**Task to carry out**
Type out all the data below, word for word.

**Recorded information**
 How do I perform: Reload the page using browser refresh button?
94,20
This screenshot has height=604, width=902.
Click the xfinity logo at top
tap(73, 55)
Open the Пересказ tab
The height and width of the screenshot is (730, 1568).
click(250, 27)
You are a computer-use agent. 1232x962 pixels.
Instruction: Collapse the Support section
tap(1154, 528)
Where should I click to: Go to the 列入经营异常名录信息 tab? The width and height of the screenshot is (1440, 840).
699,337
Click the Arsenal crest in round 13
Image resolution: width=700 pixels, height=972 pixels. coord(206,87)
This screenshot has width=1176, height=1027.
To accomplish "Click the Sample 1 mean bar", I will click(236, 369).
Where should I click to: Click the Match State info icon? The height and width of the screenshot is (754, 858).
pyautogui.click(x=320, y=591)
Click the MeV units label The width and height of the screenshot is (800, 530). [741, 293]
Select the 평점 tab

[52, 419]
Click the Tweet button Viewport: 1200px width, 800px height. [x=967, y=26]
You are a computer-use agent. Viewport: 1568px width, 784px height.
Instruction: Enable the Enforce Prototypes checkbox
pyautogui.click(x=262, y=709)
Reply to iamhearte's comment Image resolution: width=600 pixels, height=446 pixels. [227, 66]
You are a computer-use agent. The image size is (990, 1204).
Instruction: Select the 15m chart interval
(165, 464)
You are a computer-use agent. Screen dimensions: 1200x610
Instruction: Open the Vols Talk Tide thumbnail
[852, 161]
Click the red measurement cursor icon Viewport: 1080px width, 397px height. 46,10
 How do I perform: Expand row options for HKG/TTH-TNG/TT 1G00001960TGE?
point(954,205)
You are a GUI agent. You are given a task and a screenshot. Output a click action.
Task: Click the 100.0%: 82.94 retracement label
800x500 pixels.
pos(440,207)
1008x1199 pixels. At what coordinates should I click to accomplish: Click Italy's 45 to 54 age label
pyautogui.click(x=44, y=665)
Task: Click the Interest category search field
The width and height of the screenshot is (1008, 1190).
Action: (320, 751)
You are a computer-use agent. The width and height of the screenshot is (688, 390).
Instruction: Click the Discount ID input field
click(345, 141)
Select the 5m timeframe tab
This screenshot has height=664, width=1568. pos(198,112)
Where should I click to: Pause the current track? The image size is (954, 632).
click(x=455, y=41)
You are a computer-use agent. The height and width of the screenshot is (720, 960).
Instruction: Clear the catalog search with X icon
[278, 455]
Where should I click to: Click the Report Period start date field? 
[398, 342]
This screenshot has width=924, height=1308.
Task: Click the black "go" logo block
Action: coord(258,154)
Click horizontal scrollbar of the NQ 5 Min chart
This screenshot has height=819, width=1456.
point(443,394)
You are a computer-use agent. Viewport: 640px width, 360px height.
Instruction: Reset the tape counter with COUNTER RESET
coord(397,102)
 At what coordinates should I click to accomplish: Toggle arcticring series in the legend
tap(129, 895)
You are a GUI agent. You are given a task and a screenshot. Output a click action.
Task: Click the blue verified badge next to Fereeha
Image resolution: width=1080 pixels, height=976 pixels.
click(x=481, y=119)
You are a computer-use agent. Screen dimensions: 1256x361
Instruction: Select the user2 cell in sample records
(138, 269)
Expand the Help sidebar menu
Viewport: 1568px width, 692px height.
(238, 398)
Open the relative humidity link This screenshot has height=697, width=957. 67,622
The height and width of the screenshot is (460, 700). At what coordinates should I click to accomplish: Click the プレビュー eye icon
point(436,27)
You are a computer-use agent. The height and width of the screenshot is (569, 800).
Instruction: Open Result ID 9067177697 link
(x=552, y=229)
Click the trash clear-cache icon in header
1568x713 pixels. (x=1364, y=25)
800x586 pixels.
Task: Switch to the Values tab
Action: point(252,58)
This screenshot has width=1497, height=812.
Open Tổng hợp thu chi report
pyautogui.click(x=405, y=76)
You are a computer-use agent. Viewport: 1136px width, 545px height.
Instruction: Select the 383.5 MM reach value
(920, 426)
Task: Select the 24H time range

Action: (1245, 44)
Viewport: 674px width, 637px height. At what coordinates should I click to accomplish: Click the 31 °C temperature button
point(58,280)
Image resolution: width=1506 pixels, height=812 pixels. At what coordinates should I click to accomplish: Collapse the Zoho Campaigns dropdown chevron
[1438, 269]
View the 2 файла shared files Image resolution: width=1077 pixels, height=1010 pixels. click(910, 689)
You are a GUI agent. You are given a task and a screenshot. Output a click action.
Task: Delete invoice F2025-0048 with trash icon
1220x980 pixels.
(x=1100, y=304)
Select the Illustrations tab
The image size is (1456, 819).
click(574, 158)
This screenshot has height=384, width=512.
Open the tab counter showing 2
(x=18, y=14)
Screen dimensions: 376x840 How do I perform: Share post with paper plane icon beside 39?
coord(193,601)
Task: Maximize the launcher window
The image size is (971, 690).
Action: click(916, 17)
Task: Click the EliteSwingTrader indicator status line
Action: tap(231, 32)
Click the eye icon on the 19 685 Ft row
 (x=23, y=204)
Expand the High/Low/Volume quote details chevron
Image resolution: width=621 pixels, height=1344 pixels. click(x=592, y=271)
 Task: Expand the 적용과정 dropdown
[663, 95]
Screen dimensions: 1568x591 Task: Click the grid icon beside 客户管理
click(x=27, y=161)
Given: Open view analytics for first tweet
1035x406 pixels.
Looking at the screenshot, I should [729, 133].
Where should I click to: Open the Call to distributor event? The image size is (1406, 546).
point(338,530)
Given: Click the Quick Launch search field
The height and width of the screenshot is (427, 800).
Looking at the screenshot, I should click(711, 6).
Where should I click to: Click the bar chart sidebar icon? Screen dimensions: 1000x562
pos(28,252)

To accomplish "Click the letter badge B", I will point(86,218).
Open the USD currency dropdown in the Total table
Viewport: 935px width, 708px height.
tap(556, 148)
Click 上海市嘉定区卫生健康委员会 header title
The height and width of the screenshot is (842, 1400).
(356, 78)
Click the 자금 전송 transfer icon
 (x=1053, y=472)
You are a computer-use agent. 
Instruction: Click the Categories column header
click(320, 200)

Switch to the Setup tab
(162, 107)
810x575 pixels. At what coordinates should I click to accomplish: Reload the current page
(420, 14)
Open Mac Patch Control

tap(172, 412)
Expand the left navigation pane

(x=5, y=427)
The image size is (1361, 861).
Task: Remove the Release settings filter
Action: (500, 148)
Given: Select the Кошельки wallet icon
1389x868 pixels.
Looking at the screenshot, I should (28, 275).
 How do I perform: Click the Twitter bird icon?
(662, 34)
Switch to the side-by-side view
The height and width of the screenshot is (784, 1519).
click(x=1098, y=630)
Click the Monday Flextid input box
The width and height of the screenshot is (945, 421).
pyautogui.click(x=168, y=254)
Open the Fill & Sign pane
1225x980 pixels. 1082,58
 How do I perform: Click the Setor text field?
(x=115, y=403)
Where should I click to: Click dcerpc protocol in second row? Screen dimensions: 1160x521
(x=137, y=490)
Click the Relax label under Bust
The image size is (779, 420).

**Your response**
 How do I perform: Reload the page using browser refresh button?
94,20
This screenshot has height=604, width=902.
Click the xfinity logo at top
tap(73, 55)
Open the Пересказ tab
The height and width of the screenshot is (730, 1568).
click(250, 27)
You are a computer-use agent. 1232x962 pixels.
Instruction: Collapse the Support section
tap(1154, 528)
Where should I click to: Go to the 列入经营异常名录信息 tab? The width and height of the screenshot is (1440, 840).
699,337
Click the Arsenal crest in round 13
Image resolution: width=700 pixels, height=972 pixels. coord(206,87)
This screenshot has width=1176, height=1027.
To accomplish "Click the Sample 1 mean bar", I will click(236, 369).
Where should I click to: Click the Match State info icon? The height and width of the screenshot is (754, 858).
pyautogui.click(x=320, y=591)
Click the MeV units label The width and height of the screenshot is (800, 530). [741, 293]
Select the 평점 tab

[52, 419]
Click the Tweet button Viewport: 1200px width, 800px height. [x=967, y=26]
You are a computer-use agent. Viewport: 1568px width, 784px height.
Instruction: Enable the Enforce Prototypes checkbox
pyautogui.click(x=262, y=709)
Reply to iamhearte's comment Image resolution: width=600 pixels, height=446 pixels. [227, 66]
You are a computer-use agent. The image size is (990, 1204).
Instruction: Select the 15m chart interval
(165, 464)
You are a computer-use agent. Screen dimensions: 1200x610
Instruction: Open the Vols Talk Tide thumbnail
[852, 161]
Click the red measurement cursor icon Viewport: 1080px width, 397px height. 46,10
 How do I perform: Expand row options for HKG/TTH-TNG/TT 1G00001960TGE?
point(954,205)
You are a GUI agent. You are given a task and a screenshot. Output a click action.
Task: Click the 100.0%: 82.94 retracement label
800x500 pixels.
pos(440,207)
1008x1199 pixels. At what coordinates should I click to accomplish: Click Italy's 45 to 54 age label
pyautogui.click(x=44, y=665)
Task: Click the Interest category search field
The width and height of the screenshot is (1008, 1190).
Action: (320, 751)
You are a computer-use agent. The width and height of the screenshot is (688, 390).
Instruction: Click the Discount ID input field
click(345, 141)
Select the 5m timeframe tab
This screenshot has height=664, width=1568. pos(198,112)
Where should I click to: Pause the current track? The image size is (954, 632).
click(x=455, y=41)
You are a computer-use agent. The height and width of the screenshot is (720, 960).
Instruction: Clear the catalog search with X icon
[278, 455]
Where should I click to: Click the Report Period start date field? 
[398, 342]
This screenshot has width=924, height=1308.
Task: Click the black "go" logo block
Action: coord(258,154)
Click horizontal scrollbar of the NQ 5 Min chart
This screenshot has height=819, width=1456.
point(443,394)
You are a computer-use agent. Viewport: 640px width, 360px height.
Instruction: Reset the tape counter with COUNTER RESET
coord(397,102)
 At what coordinates should I click to accomplish: Toggle arcticring series in the legend
tap(129, 895)
You are a GUI agent. You are given a task and a screenshot. Output a click action.
Task: Click the blue verified badge next to Fereeha
Image resolution: width=1080 pixels, height=976 pixels.
click(x=481, y=119)
You are a computer-use agent. Screen dimensions: 1256x361
Instruction: Select the user2 cell in sample records
(138, 269)
Expand the Help sidebar menu
Viewport: 1568px width, 692px height.
(238, 398)
Open the relative humidity link This screenshot has height=697, width=957. 67,622
The height and width of the screenshot is (460, 700). At what coordinates should I click to accomplish: Click the プレビュー eye icon
point(436,27)
You are a computer-use agent. The height and width of the screenshot is (569, 800).
Instruction: Open Result ID 9067177697 link
(x=552, y=229)
Click the trash clear-cache icon in header
1568x713 pixels. (x=1364, y=25)
800x586 pixels.
Task: Switch to the Values tab
Action: point(252,58)
This screenshot has width=1497, height=812.
Open Tổng hợp thu chi report
pyautogui.click(x=405, y=76)
You are a computer-use agent. Viewport: 1136px width, 545px height.
Instruction: Select the 383.5 MM reach value
(920, 426)
Task: Select the 24H time range

Action: (1245, 44)
Viewport: 674px width, 637px height. At what coordinates should I click to accomplish: Click the 31 °C temperature button
point(58,280)
Image resolution: width=1506 pixels, height=812 pixels. At what coordinates should I click to accomplish: Collapse the Zoho Campaigns dropdown chevron
[1438, 269]
View the 2 файла shared files Image resolution: width=1077 pixels, height=1010 pixels. click(910, 689)
You are a GUI agent. You are given a task and a screenshot. Output a click action.
Task: Delete invoice F2025-0048 with trash icon
1220x980 pixels.
(x=1100, y=304)
Select the Illustrations tab
The image size is (1456, 819).
click(574, 158)
This screenshot has height=384, width=512.
Open the tab counter showing 2
(x=18, y=14)
Screen dimensions: 376x840 How do I perform: Share post with paper plane icon beside 39?
coord(193,601)
Task: Maximize the launcher window
The image size is (971, 690).
Action: click(916, 17)
Task: Click the EliteSwingTrader indicator status line
Action: tap(231, 32)
Click the eye icon on the 19 685 Ft row
 (x=23, y=204)
Expand the High/Low/Volume quote details chevron
Image resolution: width=621 pixels, height=1344 pixels. click(x=592, y=271)
 Task: Expand the 적용과정 dropdown
[663, 95]
Screen dimensions: 1568x591 Task: Click the grid icon beside 客户管理
click(x=27, y=161)
Given: Open view analytics for first tweet
1035x406 pixels.
Looking at the screenshot, I should [729, 133].
Where should I click to: Open the Call to distributor event? The image size is (1406, 546).
point(338,530)
Given: Click the Quick Launch search field
The height and width of the screenshot is (427, 800).
Looking at the screenshot, I should click(711, 6).
Where should I click to: Click the bar chart sidebar icon? Screen dimensions: 1000x562
pos(28,252)

To accomplish "Click the letter badge B", I will point(86,218).
Open the USD currency dropdown in the Total table
Viewport: 935px width, 708px height.
tap(556, 148)
Click 上海市嘉定区卫生健康委员会 header title
The height and width of the screenshot is (842, 1400).
(356, 78)
Click the 자금 전송 transfer icon
 (x=1053, y=472)
You are a computer-use agent. 
Instruction: Click the Categories column header
click(320, 200)

Switch to the Setup tab
(162, 107)
810x575 pixels. At what coordinates should I click to accomplish: Reload the current page
(420, 14)
Open Mac Patch Control

tap(172, 412)
Expand the left navigation pane

(x=5, y=427)
The image size is (1361, 861).
Task: Remove the Release settings filter
Action: (500, 148)
Given: Select the Кошельки wallet icon
1389x868 pixels.
Looking at the screenshot, I should (28, 275).
 How do I perform: Click the Twitter bird icon?
(662, 34)
Switch to the side-by-side view
The height and width of the screenshot is (784, 1519).
click(x=1098, y=630)
Click the Monday Flextid input box
The width and height of the screenshot is (945, 421).
pyautogui.click(x=168, y=254)
Open the Fill & Sign pane
1225x980 pixels. 1082,58
 How do I perform: Click the Setor text field?
(x=115, y=403)
Where should I click to: Click dcerpc protocol in second row? Screen dimensions: 1160x521
(x=137, y=490)
Click the Relax label under Bust
The image size is (779, 420).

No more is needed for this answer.